— Begin Source extract —

The session will discuss the financial stability impacts of the economic environment – characterized by persistent inflation, low growth, very high levels of public and private debt and asset valuation in many countries and increased nominal interest rates – on the financial industry. The panel will also focus on the main risks that stem from the Non-Bank Financial Intermediation and assess if they are appropriately addressed in Europe in particular, bearing in mind that a specific session on NBFI risks will take place immediately after this session.

This session will not address climate, crypto-asset and operational related risks as they are covered in other sessions of the Eurofi Ghent event.

Points of discussion

  1. Given the record levels of public debt in some European countries and the high level of indebtedness of a number of companies and households in Europe, what is the impact of rising interest rates on the debt sustainability of these governments, companies and households?

— End Source extract —

[Work required] Extend the session outline on financial stability risks in today's economic environment, picking up after its first point of discussion.

— Begin Dataset content —

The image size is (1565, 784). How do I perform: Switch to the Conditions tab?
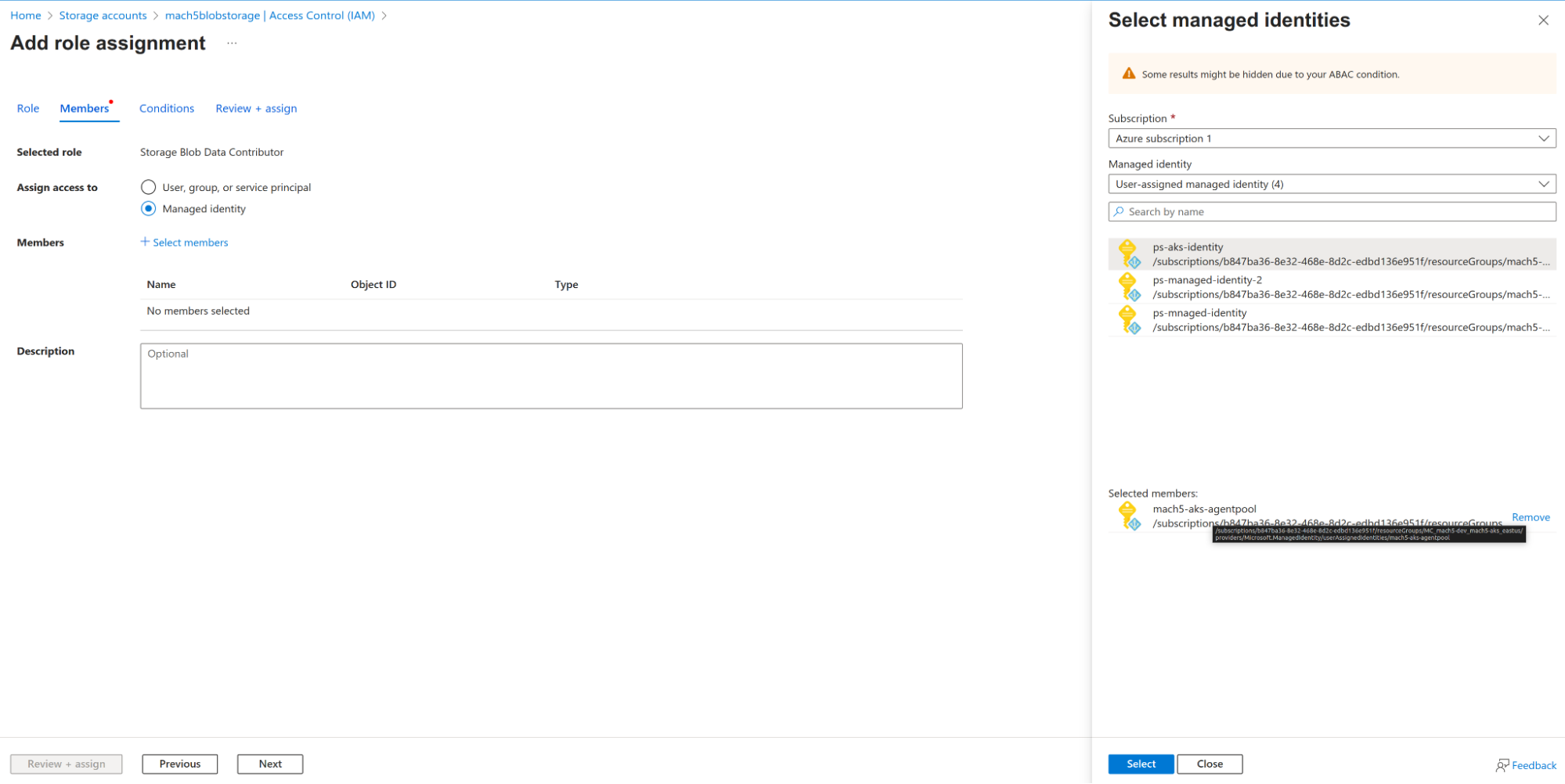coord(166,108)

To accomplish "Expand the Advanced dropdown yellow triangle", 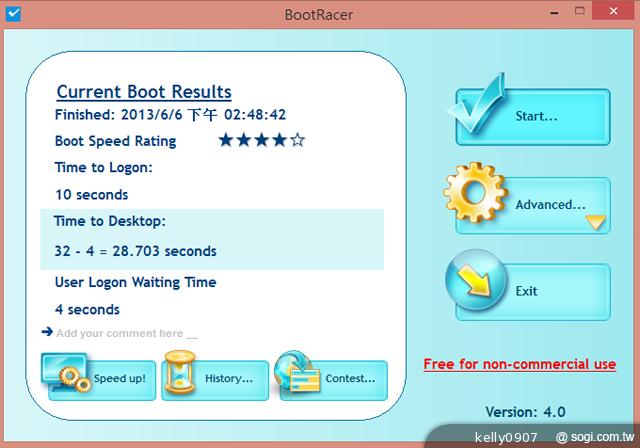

— End Dataset content —

[Reply to the task]
  2. Is there a risk of a financial crisis being triggered in this economic environment of low growth, record debt levels and high valuations of certain financial assets (equities, real estate, etc.)? Taking into account the significant public and private indebtedness in many EU countries, what are the impacts of the macroeconomic environment (high inflation, weak growth, increased interest rates) on the asset quality of EU banks (derivative exposures, corporate vulnerabilities, commercial real estate…)? What are the main risks that stem from the Non-Bank Financial Intermediation in Europe in the current macroeconomic context?